Et bien, l’imposition de ce type de quota enfreindrait les règles du marché unique européen. Les règles européennes mettent en place une liberté de circulation pour les capitaux, les biens, les personnes, et pour finir, les produits. Cela vise à garantir que toute entreprise européenne puisse vendre ses produits partout en Europe, sans restriction. Plus récemment, certains pays comme la Bulgarie et la Slovaquie ont adopté ce type des quotas, des mesures plus protectionnistes qui visent à favoriser les produits nationaux. L’Union ne voudrait pas que cela devienne la norme
Le premier ministre Tchèque, Andrei Babis, a pris ses distances par rapport à ce projet de loi mené par un parti d’opposition. Malgré le fait qu’il est lui-même un ancien magnat de l’agroalimentaire.
En effet, c’est ce qui prête le flanc à la critique. Avant de devenir premier ministre, il fut le patron d’un grand groupe, appelé Agrofert. Aujourd’hui, il est tellement difficile de ne pas acheter ses produits, que des Tchèques ont développé une application qui permet de scanner un produit et de voir s’il est lié ou non au premier ministre. Même s’il s’oppose publiquement à la loi, son ancienne société bénéficierait énormément de ces quotas. Le premier ministre Babis clame ne plus avoir d’intérêts au sein de son ancienne société, affirmation mise par en doute par certaines organisations de société civile.
Imaginons que cette loi passe, elle violerait les régulations européennes. Que pourrait-faire la Commission ?
La procédure est assez codifiée. Il y a d’abord une mise en demeure de se conformer aux règles. Si cela n’est pas suivi, la Commission peut aller devant la Cour de Justice de l’Union européenne et celle-ci infligera éventuellement des sanctions financières. En ce moment, la Bulgarie fait l’objet d’une procédure similaire pour des quotas également.
Ces mesures Tchèques font écho en quelque sorte à d’autres mesures protectionnistes souhaitées par la France pour assurer la souveraineté alimentaire de l’Europe.

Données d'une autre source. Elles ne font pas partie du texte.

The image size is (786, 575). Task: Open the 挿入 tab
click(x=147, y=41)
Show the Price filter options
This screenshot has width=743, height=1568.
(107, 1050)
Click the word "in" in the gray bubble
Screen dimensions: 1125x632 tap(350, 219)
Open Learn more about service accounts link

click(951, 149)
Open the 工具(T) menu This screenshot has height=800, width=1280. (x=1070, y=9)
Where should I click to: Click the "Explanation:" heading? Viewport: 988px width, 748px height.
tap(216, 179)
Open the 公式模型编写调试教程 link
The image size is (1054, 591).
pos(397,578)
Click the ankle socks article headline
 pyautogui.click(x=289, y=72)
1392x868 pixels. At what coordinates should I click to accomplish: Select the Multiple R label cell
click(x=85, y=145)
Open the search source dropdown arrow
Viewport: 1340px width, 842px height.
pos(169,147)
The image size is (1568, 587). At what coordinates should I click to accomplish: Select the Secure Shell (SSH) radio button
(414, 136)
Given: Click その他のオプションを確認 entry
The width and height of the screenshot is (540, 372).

Le gouvernement français a effectivement exprimé son souhait de développer les cultures de protéines végétales pour accroître l’indépendance européenne. Les protéines végétales constituent un élément indispensable à l’élevage porcin et bovin. A ce jour, l’Europe importe massivement ces protéines des Etats-Unis et d’Amérique du Sud.
Et la pandémie a souligné la forte dépendance de l’Europe envers les importations étrangères en général.
C’est exactement de là que vient la motivation française de faire en sorte que l’Europe satisfasse elle-même à ses besoins, notamment en matière agroalimentaire. En ce qui concerne les protéines végétales, la France a lancé le débat au niveau européen par l’entremise de son ministre de l’agriculture, Julien Denormandie. Le gouvernement français compte investir 100 millions d’euros dans la filière dans le cadre de son plan de relance.
Cela s’inscrit-il dans un véritable changement de cap en Europe ?
Pas tout à fait, comme vous l’avez mentionné, les Etats sont plus sensibles à leur dépendance vis-à-vis des importations, mais le libre-échange reste le mantra des pays européens en matière commercial. Phil Hogan, commissaire européen au commerce jusqu’en août, a malgré tout lancé une réflexion cet été sur le sujet et il reste à suivre l’évolution de ce débat.